On Oct 22, 2010, at 7:41 AM, Jérôme Verstrynge wrote:
> Let's imagine that A initiates its column write at: 334450 ms with 'AAA' and
> timestamp 334450 ms
> Let's imagine that E initiates its column write at: 334451 ms with 'ZZZ'and
> timestamp 334450 ms
> (E is the latest write)
>
> Let's imagine that A reaches C at 334455 ms and performs its write.
> Let's imagine that E reaches C at 334456 ms and attempts to performs its
> write. It will loose the timestamp-tie ('AAA' is greater than 'ZZZ').
How is this any different from E's perspective than if A had come along a
moment later with timestamp 334452?
What you describe is an application in *desperate* need of either a serious
redesign, or a distributed locking mechanism.
This really isn't a Cassandra-specific problem, Cassandra just happens to be
the distributed storage system at issue.

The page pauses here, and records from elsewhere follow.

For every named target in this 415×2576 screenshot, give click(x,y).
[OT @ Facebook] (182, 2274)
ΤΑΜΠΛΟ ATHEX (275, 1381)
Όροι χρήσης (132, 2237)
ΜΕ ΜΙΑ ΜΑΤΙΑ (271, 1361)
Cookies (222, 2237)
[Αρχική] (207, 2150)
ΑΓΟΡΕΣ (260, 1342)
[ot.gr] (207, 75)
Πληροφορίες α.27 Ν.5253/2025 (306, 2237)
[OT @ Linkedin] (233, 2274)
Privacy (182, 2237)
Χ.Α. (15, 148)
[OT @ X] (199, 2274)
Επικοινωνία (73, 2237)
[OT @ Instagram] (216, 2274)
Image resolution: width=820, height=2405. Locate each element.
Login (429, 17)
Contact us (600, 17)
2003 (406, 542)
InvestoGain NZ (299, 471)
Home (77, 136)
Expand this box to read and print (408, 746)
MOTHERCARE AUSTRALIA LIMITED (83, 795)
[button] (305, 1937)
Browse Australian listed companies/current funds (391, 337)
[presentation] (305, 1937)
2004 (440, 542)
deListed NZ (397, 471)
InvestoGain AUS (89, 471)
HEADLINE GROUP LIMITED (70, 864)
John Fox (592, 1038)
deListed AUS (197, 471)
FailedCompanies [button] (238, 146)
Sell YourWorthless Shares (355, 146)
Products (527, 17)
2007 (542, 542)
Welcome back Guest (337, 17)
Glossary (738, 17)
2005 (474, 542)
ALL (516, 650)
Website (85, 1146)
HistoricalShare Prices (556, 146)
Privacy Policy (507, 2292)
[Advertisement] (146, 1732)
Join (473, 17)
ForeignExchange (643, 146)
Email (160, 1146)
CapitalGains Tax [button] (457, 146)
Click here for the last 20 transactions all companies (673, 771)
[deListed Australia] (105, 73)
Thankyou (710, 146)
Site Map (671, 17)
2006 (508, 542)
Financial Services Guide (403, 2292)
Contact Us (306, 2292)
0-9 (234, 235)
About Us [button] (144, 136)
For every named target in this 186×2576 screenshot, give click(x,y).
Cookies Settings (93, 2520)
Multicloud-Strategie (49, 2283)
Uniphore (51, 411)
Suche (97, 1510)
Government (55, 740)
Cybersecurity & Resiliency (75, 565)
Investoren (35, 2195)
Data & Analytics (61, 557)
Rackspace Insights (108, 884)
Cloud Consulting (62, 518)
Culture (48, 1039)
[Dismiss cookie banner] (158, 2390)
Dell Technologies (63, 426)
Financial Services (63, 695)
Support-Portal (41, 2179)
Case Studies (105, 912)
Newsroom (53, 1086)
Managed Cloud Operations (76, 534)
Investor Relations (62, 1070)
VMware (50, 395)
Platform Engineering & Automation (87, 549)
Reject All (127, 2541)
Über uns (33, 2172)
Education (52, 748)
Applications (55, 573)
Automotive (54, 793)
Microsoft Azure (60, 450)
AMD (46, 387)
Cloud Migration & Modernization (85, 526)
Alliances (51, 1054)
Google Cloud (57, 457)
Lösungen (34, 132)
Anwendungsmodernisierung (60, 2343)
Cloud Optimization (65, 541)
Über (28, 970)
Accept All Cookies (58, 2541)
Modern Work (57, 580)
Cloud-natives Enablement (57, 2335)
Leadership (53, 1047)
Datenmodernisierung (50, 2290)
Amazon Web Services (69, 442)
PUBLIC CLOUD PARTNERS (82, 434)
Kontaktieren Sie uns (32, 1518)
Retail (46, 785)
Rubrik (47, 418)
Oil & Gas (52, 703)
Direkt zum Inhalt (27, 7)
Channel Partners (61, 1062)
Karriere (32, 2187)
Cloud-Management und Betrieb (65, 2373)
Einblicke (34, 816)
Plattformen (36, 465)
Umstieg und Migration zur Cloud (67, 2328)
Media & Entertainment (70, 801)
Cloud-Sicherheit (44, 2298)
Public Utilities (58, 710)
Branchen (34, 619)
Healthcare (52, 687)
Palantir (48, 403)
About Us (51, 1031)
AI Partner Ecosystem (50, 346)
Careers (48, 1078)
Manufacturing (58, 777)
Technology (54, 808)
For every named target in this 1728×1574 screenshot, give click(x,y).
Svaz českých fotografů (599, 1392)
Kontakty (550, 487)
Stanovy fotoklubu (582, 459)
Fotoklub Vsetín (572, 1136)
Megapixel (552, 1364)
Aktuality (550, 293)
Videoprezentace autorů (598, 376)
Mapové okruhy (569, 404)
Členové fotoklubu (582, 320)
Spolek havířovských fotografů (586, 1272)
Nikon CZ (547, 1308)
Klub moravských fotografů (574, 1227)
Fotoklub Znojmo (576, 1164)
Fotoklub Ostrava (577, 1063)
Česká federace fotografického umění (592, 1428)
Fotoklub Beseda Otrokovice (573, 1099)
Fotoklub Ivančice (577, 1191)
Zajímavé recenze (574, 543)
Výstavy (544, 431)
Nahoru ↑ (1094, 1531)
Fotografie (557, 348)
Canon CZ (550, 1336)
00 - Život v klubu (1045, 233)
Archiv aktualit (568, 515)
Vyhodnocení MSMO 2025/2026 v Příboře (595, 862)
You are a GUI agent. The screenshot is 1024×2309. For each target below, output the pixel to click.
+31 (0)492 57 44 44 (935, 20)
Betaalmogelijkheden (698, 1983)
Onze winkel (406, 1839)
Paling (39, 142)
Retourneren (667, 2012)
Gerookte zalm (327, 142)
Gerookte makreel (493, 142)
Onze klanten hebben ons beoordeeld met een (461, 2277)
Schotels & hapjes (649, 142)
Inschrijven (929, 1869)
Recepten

Any such system without a locking
mechanism will present some form of this problem, and the answer will be the
same: Avoid it in the application design, or incorporate a locking mechanism
into the application.
> If there is a timestamp-tie, then the context becomes uncertain for E, out of
> the blue.
> If application E can't be sure about what has been saved in Cassandra, it
> cannot rely on what it has in memory. It is a vicious circle. It can't
> anticipate on the potential actions of A on the column too.
And how is this different from E's data being overwritten with a later
timestamp? Either way, what E thinks is in Cassandra really isn't.
If you need to make sure you have consistency at this level, you *need* a
locking mechanism.
> This is unsual for any application, but may be this is the price to pay for
> using Cassandra. Fair enough.
Hardly. Any non-serial application that doesn't use some form of locking has
this exact same problem at all levels of storage, possibly even in its internal
variables.
>
> If E is not informed of the timestamp tie, then it is left alone in the dark.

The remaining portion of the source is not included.